Friday, August 24, 2012
A Systems Theory of Religion
Courtesy of my friends at St. John's Center for Law and Religion comes news of the publication in English of Niklas Luhmann's posthumous book, A Systems Theory of Religion. It looks very interesting. Here's a description:
A Systems Theory of Religion, still unfinished at Niklas Luhmann's death in 1998, was first published in German two years later thanks to the editorial work of André Kieserling. One of Luhmann's most important projects, it exemplifies his later work while redefining the subject matter of the sociology of religion. Religion, for Luhmann, is one of the many functionally differentiated social systems that make up modern society. All such subsystems consist entirely of communications and all are "autopoietic," which is to say, self-organizing and self-generating. Here, Luhmann explains how religion provides a code for coping with the complexity, opacity, and uncontrollability of our world. Religion functions to make definite the indefinite, to reconcile the immanent and the transcendent.

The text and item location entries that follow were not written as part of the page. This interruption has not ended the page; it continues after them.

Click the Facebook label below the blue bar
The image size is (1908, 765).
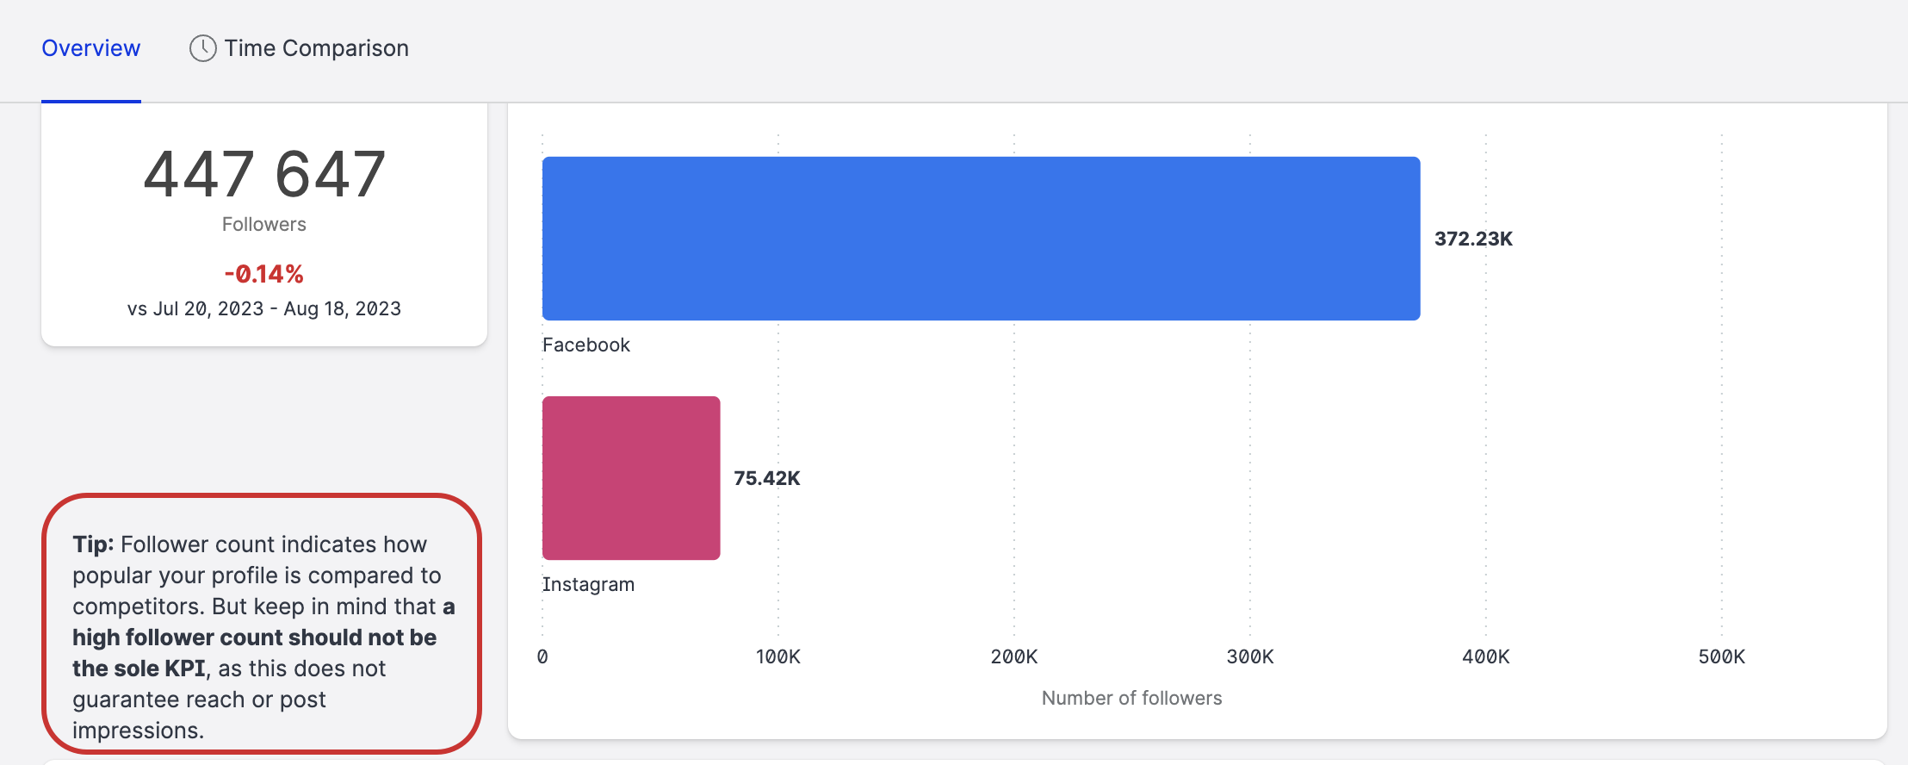coord(585,345)
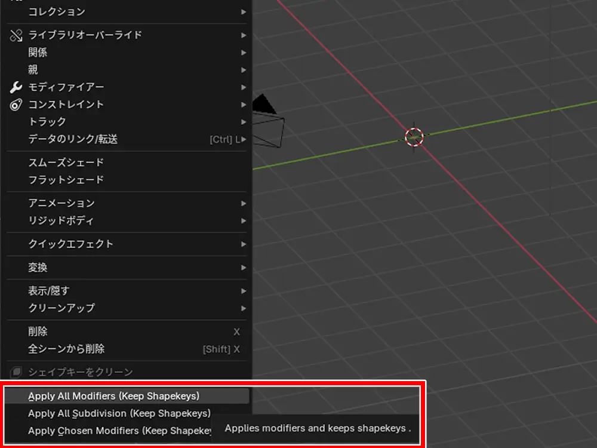Expand the クイックエフェクト submenu arrow
The width and height of the screenshot is (597, 448).
[x=243, y=244]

Synthesizing approaches as disparate as the philosophy of language, historical linguistics, deconstruction, and formal systems theory/cybernetics, A Systems Theory of Religiontakes on important topics that range from religion's meaning and evolution to secularization, turning decades of sociological assumptions on their head. It provides us with a fresh vocabulary and a fresh philosophical and sociological approach to one of society's most fundamental phenomena.
The book's scheduled publication date is in October. Aside from making a splendid Columbus Day gift, it may also provide a nice prelude or companion piece for readers--and I trust there will be many--of the book First Amendment Institutions, which should be published the following month.